Passage shown:
:::::
January 8, 2021
My year started out right with two recent sightings of one of the most breathtaking fish in Hawaii waters: the flying gurnard. This fish walks rather than swims, and although its fancy fins look like wings, gurnards can’t fly. They can, however, snort.
The gurnard body is narrow, but its folding side fins open so wide that when spread, the fish looks nearly round, and therefore, appears larger than it really is. In addition, a dark spot atop each fin on juveniles resembles a pair of eyes, a ploy that may intimidate potential predators.
In spite of showy fins that imply flight, the fish spends its life on the ocean floor, walking on pokey projections extending from a pair of belly fins. As it walks, the flying gurnard digs up the ocean floor with its pseudo-toenails. At the same time, the foraging fish digs with a pair of spiny claws connected to the front of the winglike fins. Such excavating uncovers the flying gurnard’s food of shrimp and crabs.
:::::
Data:
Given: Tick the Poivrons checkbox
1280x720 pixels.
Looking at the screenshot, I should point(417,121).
:::::
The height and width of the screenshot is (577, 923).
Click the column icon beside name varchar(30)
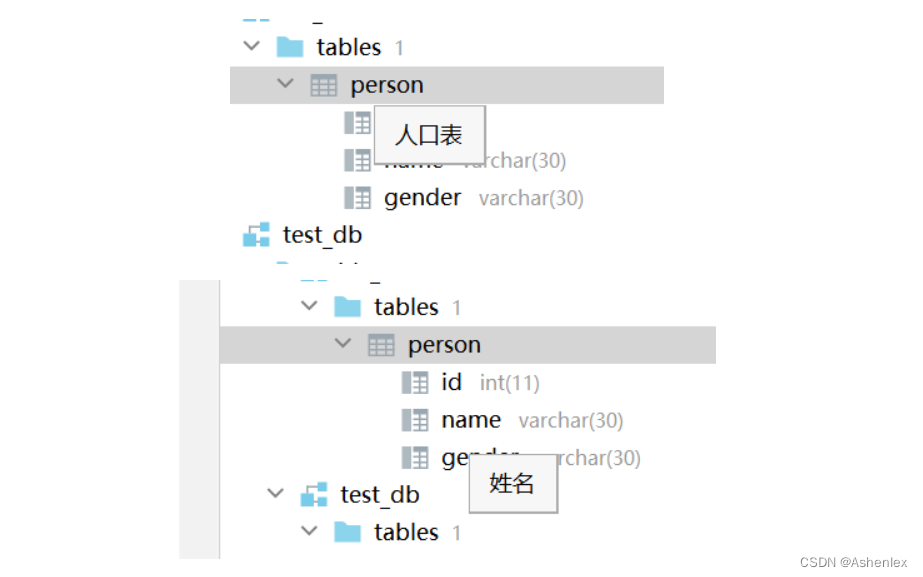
:::::
Required action 1:
What specific kinds of animal does the flying gurnard passage name? List all of them.
Required action 2:
Set down the part of the flying gurnard passage starting with "In spite of" and going on through "shrimp and crabs.", word for word.
Answer from the flying gurnard passage only.

Task answer 1:
- flying gurnard
- shrimp
- crabs

Task answer 2:
In spite of showy fins that imply flight, the fish spends its life on the ocean floor, walking on pokey projections extending from a pair of belly fins. As it walks, the flying gurnard digs up the ocean floor with its pseudo-toenails. At the same time, the foraging fish digs with a pair of spiny claws connected to the front of the winglike fins. Such excavating uncovers the flying gurnard’s food of shrimp and crabs.